Active Directory - Recycle Bin Feature

  • Use PowerShell, not LDP.exe – There are a number of limitations within LDP.EXE, such as its clunky interface and need for cryptic optional settings. The biggest one I see though is that when displaying deleted objects, it cannot display all the attribute data, such as the critical memberOf that shows you group memberships.

Troubleshooting common issues

Here are a few errors people tend to run into the first time they start using the Recycle Bin. Don’t worry, they happen to everyone and have straightforward solutions:

Error: An attempt was made to add an object to the directory with a name that is already in use

Cause: Someone has created an object with the same distinguished name. This may be because someone jumped the gun and tried to fix the deleted user by recreating it. Just move it elsewhere temporarily, make sure it has no other attribute duplications as well, finish the restore of the real object, then go figure out what happened.

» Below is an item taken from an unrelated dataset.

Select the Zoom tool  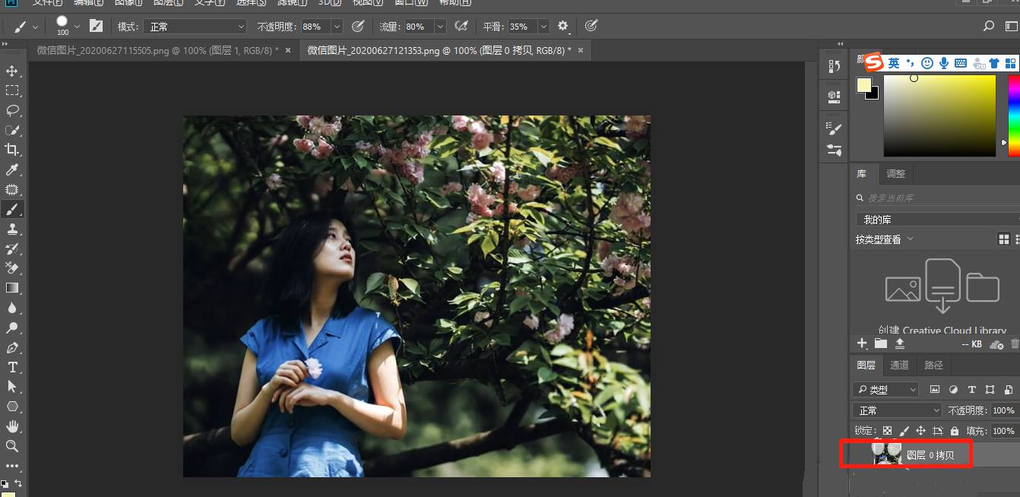12,446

Error: The operation could not be performed because the object’s parent is either uninstantiated or deleted

Cause: The object’s parent was also deleted and hasn’t been restored. Usually it’s an OU. Restore that parent first.

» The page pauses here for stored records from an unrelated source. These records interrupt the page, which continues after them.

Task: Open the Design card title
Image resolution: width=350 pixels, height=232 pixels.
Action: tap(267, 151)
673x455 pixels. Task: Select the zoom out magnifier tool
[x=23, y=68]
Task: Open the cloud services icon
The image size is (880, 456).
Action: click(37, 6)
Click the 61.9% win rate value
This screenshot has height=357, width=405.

Error: Illegal modify operation. Some aspect of the modification is not permitted

Cause: Often this is caused by trying to restore an object without having the Recycle Bin enabled. You may see this error in other scenarios though.

Active Directory Administrative Center

To use the Active Directory Recycle Bin, you can also use the ADAC (Active Directory Administrative Center) console (Windows Server 2016 and above).

In the Server Manager management console, go to Tools > Active Directory Administrative Center:

Active Directory - Recycle Bin Feature

Click the Deleted Objects folder:

Active Directory - Recycle Bin Feature

Search the list of deleted objects for the object that needs to be restored.

Active Directory - Recycle Bin Feature

Right-click the selected object and select Restore from the shortcut menu.

Active Directory - Recycle Bin Feature

Depending on your business practices and environment, object lifetime and the tombstone lifetime can be increased or decreased. Tombstone lifetime is determined via the value of the tombstoneLifetime attribute and the deleted object lifetime is determined by the value of the msDS-deletedObjectLifetime attribute.

By default, tombstoneLifetime is set to null, which expires the tombstone lifetime defaults after 60 days. By default, msDS-deletedObjectLifetime is also set to null and changes to the value of the tombstone lifetime should it ever be changed.